During the pandemic period, we continued to support the costs of nutrition by providing food parcels to the families of the students in Kisima. The children also continued to receive physiotherapy at home and had some other related medical care. Fortunately, none of the children contracted COVID-19.

Fidelis, with cerebral palsy and epilepsy, needed anti-seizure medication. She was not covered by the National Health Insurance Fund (NHIF) and her mother was unable to pay for the necessary medication. At the Kisima Centre, the physiotherapy she was receiving began to take effect and we decided that it was important that her therapist continued to visit her even when the centre was closed. We also referred her to a partner so that her family could have access to subsidised medication to control her seizures.

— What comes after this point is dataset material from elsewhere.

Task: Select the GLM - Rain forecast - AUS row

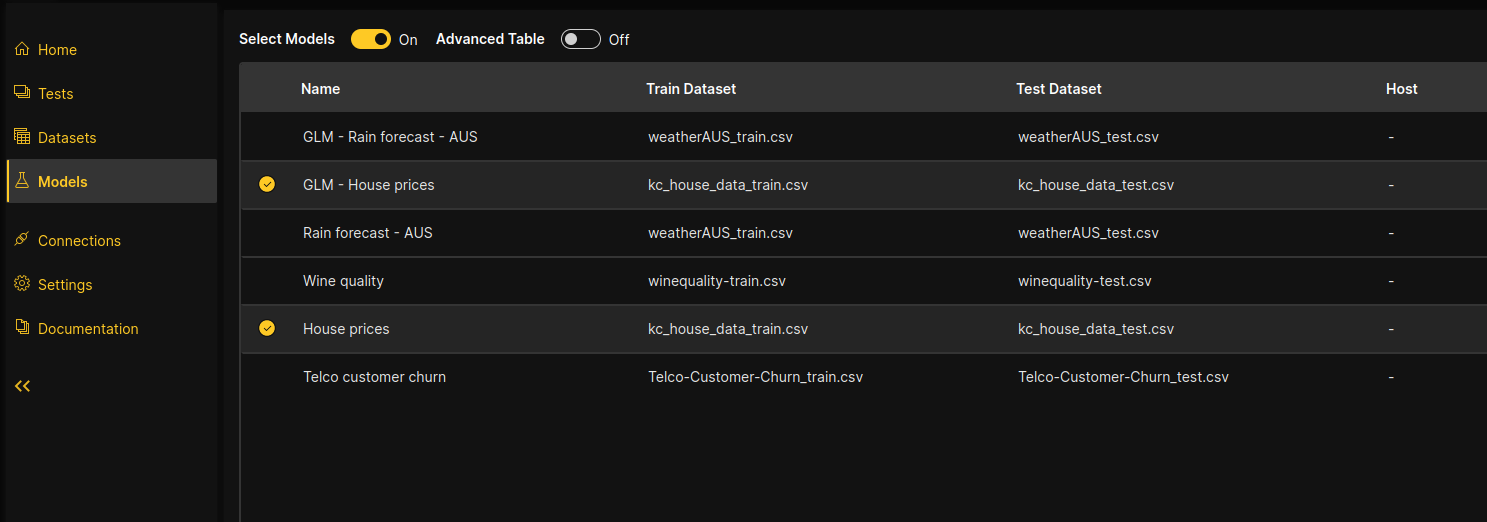Action: pos(390,137)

Joseph with intellectual disabilities arrived at Kisima in January 2020. He cried constantly during the first weeks of his stay, having never been separated from his parents. When the pandemic forced Kisima to close its doors, our physiotherapist went to train his parents to care for their son between visits. Joseph has learned to walk, he can now use the toilet and his speech has developed well. During the last home visit we made, Joseph saw the school bus driver and wanted to come back with us that day! We were very pleased to see that Joseph's father had created a vegetable garden, which gives the family greater food security (both in terms of quantity and nutritional quality).

Six children and their families benefit directly from this project. The 51 other children in the Kisima programme also benefit as the project helps to pay for the teachers' salaries and the transport van.

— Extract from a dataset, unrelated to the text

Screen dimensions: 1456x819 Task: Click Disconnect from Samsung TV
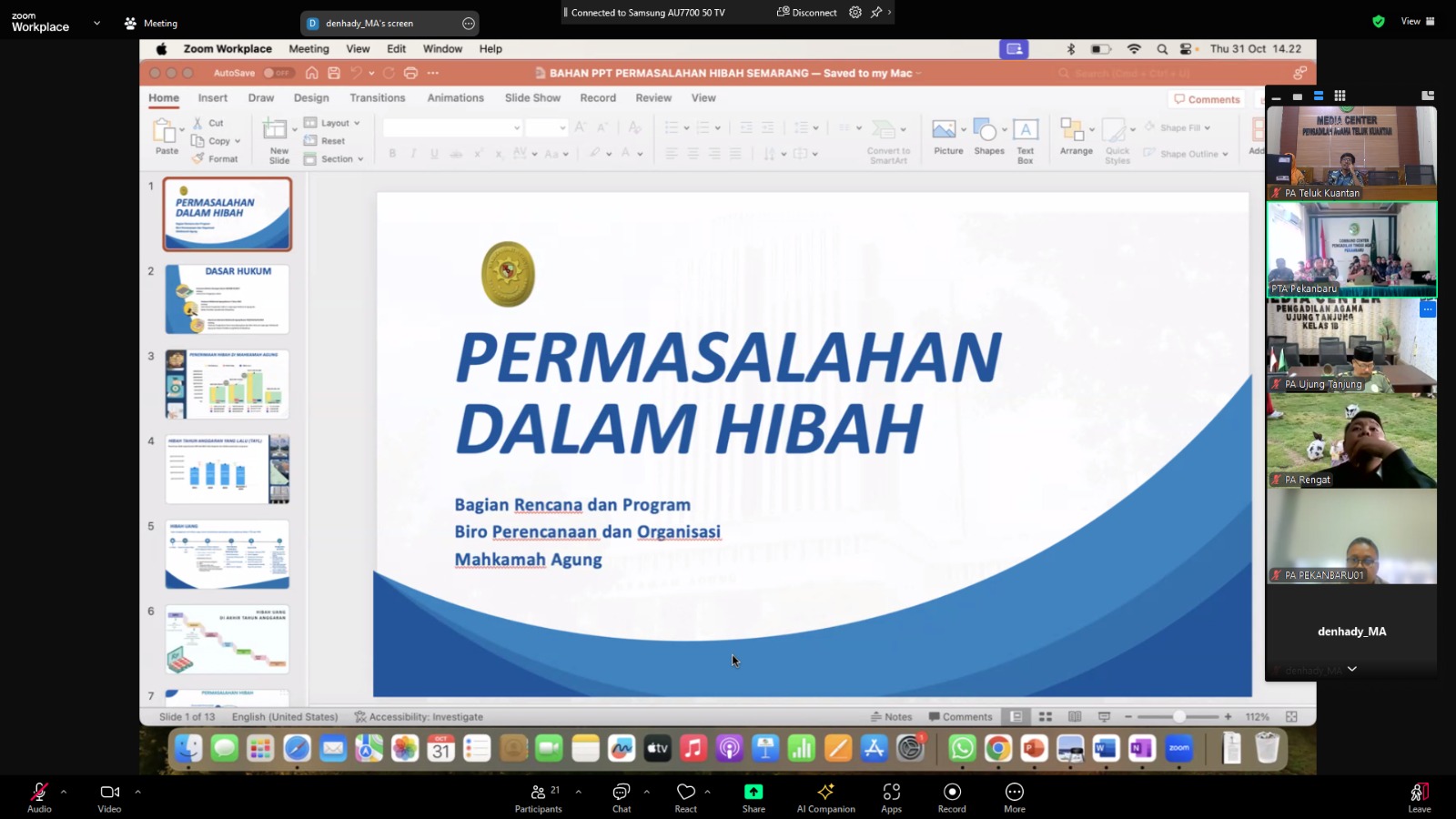coord(806,12)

I would like to express my gratitude to donors who have contributed in any way to Project Rosalie's fundraising for the Kisima classes for children and youth with intellectual and physical disabilities.

Donors like you make all the difference!

You enable the Daughters of Charity to provide access to education for children and young people with muscular dystrophy, Down's syndrome, cerebral palsy, spina bifida and a wide range of other physical and intellectual disabilities.




Kisima is a unique programme in that it accepts children with very severe disabilities. For the most severely disabled children, Kisima staff provide comfort care and nutritional support in a cheerful and supportive environment. All children who need physiotherapy receive it free of charge. Many of them arrived at the Centre unable to walk and are now walking after several months of rehabilitation.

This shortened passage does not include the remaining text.